One thing I have never done well is take a break to rest and recuperate. I have some sense of urgency about achieving my goals, running as much as I can, checking races off my “to-run” list. Maybe Transverse Myelitis is making me feel that way, making me not want to waste a moment being idle when I can be out running.
Recent events are a good example. During a seven-week period, I ran one marathon and four half marathons. That is on top of running during the week to stay in shape. It was not surprising when I got home from my last race – the Covered Bridges Half Marathon in Woodstock, Vermont – I felt tired. I need a break so I asked my running coach for a week off from training. I could tell from her response it was something that she had been thinking about too.
When I first started running with Team in Training, our coach told us that we should take one day off from running for every mile we ran in a race. If we ran a marathon (26.2 miles), we should not run for 26 days. My schedule of running as many races as I can during the cooler spring and fall months doesn’t leave me much recovery time between races. Lack of recovery time, on the other hand, is not helping me. It took me almost six months to fully recover from twisting my ankle during the Berlin Marathon. I never stopped to let it heal. Elite runners don’t run as much as I do. Frank Shorter once told me I was crazy to run eight half marathons and one full marathon in a year. I wonder how he would react if I told him I ran thirteen half marathons and three full marathons in 2015.

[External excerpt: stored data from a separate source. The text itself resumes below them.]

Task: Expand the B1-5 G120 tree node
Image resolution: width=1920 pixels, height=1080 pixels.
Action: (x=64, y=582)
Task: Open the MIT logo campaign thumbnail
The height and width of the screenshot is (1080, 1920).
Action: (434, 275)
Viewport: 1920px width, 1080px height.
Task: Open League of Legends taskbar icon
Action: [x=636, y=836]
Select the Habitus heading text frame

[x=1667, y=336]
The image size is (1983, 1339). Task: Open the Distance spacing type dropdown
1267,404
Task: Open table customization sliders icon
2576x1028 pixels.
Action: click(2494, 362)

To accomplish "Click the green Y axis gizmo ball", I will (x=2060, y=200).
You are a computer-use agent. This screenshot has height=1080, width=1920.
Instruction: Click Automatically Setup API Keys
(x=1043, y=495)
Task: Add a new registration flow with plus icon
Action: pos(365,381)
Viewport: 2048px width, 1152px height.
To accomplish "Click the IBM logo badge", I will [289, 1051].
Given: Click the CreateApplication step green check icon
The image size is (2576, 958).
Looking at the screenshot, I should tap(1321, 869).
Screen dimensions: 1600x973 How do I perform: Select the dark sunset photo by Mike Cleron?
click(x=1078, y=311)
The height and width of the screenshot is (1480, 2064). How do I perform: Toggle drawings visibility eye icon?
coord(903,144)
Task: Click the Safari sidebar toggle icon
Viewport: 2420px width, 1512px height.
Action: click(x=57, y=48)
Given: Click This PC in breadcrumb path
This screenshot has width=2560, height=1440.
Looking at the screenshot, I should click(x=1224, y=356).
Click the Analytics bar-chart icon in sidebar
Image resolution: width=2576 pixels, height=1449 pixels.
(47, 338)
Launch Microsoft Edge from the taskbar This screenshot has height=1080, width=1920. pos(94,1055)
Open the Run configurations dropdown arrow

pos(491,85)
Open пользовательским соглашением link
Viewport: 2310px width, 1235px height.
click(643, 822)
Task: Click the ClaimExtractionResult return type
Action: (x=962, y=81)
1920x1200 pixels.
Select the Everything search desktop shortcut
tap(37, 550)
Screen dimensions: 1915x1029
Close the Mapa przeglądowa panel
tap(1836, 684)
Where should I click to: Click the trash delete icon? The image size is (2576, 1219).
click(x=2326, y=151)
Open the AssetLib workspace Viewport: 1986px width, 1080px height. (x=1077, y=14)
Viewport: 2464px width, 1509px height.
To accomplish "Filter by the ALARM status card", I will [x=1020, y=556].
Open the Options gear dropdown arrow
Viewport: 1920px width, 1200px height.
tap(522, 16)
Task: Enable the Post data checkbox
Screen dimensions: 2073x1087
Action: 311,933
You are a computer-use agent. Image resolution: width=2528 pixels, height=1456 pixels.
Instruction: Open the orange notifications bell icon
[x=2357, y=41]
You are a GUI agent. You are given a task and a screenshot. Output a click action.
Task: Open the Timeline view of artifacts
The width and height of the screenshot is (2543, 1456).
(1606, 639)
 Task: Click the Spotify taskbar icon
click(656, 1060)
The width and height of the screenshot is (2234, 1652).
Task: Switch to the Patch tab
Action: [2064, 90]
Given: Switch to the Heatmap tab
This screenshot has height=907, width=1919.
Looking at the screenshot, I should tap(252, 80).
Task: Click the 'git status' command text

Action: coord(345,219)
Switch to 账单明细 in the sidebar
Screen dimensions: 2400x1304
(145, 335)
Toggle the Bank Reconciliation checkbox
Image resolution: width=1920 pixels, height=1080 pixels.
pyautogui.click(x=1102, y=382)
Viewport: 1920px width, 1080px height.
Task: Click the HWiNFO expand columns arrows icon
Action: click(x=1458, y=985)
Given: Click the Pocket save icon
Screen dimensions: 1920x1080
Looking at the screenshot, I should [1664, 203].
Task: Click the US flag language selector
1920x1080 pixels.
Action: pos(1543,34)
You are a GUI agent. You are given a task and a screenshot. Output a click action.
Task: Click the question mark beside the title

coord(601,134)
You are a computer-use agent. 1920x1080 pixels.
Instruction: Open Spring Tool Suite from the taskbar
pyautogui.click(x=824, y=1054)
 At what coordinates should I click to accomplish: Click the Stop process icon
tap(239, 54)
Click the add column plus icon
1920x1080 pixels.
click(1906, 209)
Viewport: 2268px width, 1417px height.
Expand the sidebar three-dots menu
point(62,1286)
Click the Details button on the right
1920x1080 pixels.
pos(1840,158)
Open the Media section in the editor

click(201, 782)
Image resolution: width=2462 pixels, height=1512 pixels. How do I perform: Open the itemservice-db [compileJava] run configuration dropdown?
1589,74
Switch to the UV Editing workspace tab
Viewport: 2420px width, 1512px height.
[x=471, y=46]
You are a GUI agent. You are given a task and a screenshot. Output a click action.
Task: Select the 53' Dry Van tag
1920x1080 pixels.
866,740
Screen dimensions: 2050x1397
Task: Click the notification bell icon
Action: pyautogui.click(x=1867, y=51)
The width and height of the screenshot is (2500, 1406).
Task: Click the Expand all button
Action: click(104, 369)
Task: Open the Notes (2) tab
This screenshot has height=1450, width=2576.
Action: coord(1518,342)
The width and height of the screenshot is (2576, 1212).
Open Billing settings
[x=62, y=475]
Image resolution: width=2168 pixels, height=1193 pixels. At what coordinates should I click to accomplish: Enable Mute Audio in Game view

I recently came across a study (published in the American Journal of Pathology in February, 1985) indicating that marathon runners experience “exercise-induced muscular necrosis”. (Necrosis means the “localized death of living tissue” – not a good thing.) The study found that it takes seven days for the body to repair the muscle damage and reduce the inflammation that results from running a marathon. Running back-to-back races means my muscles aren’t getting the time they need to repair. And I wondered why my body always hurt. I never give it a chance to recover. Although taking time off from training is difficult for me to do, a break, even a week off, is necessary.
As for the Covered Bridges Half, this is a popular race in the New England area. They sold out the 2,300 registration spots in eight minutes. The race started at the Suicide Six Ski Area. (I can add ski slope to my list, although we didn’t run on it.) The predominately downhill course took us through the beautiful countryside of Vermont, over one cover bridge and past two others. Another race with lots of eye candy. Woodstock is a lovely little town with many interesting stores, including Gillingham’s General Store (established 1886). I was glad I had time to do some sightseeing and shopping before the race.
So if you have been running a lot and are feeling tired, take some time off. A break will help your body repair itself. During your break, practice some yoga, go to a Pilates class, do light stretching. When you resume training, you will feel reenergize and ready to go again.
I found the best flannel shirts and pjs in Woodstock at the Vermont Flannel Company store. If you like flannel, you will love theirs.
I loved Farmhouse Pottery. I bought some fancy water bowls for my dogs – beautiful and functional souvenirs, though I don’t think the dogs will notice.